条件をひとつずつクリアしてようやく全部の条件をクリアすると、業務中に事故をして廃車にしてまった軽トラックの代金を払えと言われているそうです。
軽トラックの代金は払うべきお金なのでしょうか?

まず、退職については、①合意退職(会社側の承諾を得る必要あり)の他に、②労働者側からの退職の意思表示(会社側の承諾は不要)という方法もあります。
 民法627条1項によれば、会社に対する退職の意思表示から2週間を経過すれば、会社側の意向にかかわらず、会社を退職できることになります(ただし、雇用契約書や就業規則には30日前に退職を申し出ること等の定めがなされている場合があるため、円滑な退職のためには、雇用契約書や就業規則の定めを確認しておくべきでしょう)。

【参考】民法
(期間の定めのない雇用の解約の申入れ)
第六百二十七条 当事者が雇用の期間を定めなかったときは、各当事者は、いつでも解約の申入れをすることができる。この場合において、雇用は、解約の申入れの日から二週間を経過することによって終了する。

 次に、業務中に事故を起こして廃車にしてしまった軽トラックの代金の支払いについてですが、使用者(会社)は従業員(被用者)に事故の損害の賠償ないし求償の請求ができる可能性があります。

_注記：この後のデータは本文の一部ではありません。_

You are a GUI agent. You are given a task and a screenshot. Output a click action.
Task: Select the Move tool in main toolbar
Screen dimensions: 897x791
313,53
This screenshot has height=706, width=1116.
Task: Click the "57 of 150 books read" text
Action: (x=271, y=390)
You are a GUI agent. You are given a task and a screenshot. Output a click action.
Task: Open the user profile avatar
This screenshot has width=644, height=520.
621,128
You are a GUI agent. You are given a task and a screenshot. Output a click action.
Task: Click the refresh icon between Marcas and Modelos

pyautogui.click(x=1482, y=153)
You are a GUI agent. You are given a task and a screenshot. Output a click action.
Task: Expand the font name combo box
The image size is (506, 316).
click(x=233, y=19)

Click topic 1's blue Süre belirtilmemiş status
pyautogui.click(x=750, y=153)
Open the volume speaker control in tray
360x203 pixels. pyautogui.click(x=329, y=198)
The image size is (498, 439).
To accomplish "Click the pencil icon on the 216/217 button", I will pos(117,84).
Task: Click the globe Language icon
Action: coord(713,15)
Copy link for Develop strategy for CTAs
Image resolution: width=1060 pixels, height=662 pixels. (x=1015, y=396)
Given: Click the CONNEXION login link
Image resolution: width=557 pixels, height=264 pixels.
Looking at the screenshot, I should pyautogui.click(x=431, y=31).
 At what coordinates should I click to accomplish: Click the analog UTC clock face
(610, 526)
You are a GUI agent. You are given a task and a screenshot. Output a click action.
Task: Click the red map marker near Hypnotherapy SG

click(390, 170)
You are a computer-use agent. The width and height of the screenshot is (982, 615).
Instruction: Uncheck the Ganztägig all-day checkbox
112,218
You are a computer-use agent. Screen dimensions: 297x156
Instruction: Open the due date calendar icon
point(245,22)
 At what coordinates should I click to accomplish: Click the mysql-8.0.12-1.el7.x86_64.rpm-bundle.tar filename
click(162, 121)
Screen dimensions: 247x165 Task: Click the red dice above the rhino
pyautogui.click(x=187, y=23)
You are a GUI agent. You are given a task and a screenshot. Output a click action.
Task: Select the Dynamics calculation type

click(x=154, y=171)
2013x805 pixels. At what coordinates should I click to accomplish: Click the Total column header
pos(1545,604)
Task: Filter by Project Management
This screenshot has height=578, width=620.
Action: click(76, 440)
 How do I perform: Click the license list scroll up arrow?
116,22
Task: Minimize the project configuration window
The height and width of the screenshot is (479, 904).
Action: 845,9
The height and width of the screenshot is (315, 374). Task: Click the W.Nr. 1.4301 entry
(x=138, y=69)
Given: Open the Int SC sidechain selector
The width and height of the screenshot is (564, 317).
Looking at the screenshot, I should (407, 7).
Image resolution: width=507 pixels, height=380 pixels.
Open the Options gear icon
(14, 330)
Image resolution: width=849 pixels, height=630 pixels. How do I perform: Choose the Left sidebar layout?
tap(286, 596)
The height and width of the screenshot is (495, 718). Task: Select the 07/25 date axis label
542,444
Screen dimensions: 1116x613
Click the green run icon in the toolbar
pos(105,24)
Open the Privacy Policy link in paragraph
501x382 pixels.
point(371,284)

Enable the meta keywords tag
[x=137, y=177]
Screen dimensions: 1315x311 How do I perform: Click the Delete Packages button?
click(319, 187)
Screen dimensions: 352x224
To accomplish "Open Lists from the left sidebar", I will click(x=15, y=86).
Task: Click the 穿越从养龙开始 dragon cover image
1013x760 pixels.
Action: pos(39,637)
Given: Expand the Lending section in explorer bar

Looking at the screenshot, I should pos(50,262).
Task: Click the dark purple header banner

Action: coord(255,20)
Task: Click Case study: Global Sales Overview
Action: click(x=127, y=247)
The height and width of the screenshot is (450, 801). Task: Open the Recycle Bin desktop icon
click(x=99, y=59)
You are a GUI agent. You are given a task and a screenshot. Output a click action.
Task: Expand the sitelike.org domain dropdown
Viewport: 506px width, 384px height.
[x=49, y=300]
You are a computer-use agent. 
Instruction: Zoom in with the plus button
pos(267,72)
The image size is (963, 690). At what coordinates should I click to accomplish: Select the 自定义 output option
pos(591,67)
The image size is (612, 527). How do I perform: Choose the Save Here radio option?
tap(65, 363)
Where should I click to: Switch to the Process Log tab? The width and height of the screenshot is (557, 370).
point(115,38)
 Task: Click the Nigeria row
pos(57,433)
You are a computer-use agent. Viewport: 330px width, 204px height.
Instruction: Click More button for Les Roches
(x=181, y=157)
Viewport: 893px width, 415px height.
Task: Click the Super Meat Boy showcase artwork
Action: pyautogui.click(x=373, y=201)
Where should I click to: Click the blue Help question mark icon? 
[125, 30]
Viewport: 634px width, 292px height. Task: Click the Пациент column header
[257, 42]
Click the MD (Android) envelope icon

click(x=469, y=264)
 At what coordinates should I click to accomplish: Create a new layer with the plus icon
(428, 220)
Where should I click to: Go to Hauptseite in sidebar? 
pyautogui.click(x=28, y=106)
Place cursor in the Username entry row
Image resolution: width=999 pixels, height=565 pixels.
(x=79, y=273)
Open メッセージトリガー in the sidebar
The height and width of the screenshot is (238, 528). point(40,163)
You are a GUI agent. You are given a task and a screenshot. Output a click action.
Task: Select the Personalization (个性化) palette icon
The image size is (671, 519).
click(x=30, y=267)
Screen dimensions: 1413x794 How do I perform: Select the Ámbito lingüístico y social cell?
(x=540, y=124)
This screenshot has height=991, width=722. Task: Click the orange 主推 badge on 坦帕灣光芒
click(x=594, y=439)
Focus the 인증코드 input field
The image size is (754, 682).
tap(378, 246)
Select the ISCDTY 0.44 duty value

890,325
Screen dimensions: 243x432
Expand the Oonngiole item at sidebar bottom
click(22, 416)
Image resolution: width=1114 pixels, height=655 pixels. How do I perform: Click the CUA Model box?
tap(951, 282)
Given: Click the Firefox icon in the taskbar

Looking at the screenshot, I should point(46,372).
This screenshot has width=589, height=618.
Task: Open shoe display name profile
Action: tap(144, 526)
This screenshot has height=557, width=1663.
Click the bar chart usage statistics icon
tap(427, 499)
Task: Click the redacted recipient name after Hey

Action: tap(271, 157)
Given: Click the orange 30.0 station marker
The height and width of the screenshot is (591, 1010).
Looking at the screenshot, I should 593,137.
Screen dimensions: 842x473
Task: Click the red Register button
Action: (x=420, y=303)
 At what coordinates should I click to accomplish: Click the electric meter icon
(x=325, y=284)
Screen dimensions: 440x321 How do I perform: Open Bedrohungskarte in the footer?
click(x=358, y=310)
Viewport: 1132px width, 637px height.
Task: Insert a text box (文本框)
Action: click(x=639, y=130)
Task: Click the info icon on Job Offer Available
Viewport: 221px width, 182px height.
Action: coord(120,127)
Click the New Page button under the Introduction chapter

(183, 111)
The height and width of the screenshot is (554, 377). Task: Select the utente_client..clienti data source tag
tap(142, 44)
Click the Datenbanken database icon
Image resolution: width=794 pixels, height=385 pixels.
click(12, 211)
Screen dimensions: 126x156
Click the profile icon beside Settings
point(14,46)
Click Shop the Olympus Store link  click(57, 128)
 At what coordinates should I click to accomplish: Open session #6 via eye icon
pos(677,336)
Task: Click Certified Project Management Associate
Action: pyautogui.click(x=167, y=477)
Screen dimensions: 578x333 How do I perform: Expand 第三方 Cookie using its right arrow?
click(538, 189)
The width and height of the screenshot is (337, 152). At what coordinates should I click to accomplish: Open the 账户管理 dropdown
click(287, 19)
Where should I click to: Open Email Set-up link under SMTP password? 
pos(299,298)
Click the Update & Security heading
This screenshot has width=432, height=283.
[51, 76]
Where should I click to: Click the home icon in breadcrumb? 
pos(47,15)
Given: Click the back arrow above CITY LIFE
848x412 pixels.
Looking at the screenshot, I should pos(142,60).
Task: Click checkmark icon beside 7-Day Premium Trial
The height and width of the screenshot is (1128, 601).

ただし、使用者が被用者に賠償ないし求償請求できる金額は、判例上、信義則上相当と認められる限度とされています。

「使用者が、その事業の執行につきなされた被用者の加害行為により、直接損害を被り又は使用者としての損害賠償責任を負担したことに基づき損害を被つた場合には、使用者は、その事業の性格、規模、施設の状況、被用者の業務の内容、労働条 件、勤務態度、加害行為の態様、加害行為の予防若しくは損失の分散についての使 用者の配慮の程度その他諸般の事情に照らし、損害の公平な分担という見地から信 義則上相当と認められる限度において、被用者に対し右損害の賠償又は求償の請求 をすることができるものと解すべきである。」( 最高裁判所第一小法廷昭和51年7月8日判決)

 そのため、仮に損害の支払いが必要な場合だとしても、①賠償は会社を辞める条件ではなく(会社を辞めることと賠償は別の話であり)、②賠償を要するとしても、息子さんが全額支払う必要があるのか疑義があります(そもそも、会社側が過剰請求をしていないかも証拠に基づき精査すべきでしょう)。

 いずれにしても、一度、お住まいの地域の弁護士に直接相談してみてはいかがでしょうか。ご自身での退職が難しい場合には、弁護士に代理人として交渉してもらう方法もあるでしょう。

丁寧な回答ありがとうございました。
一度相談してみたいと思います。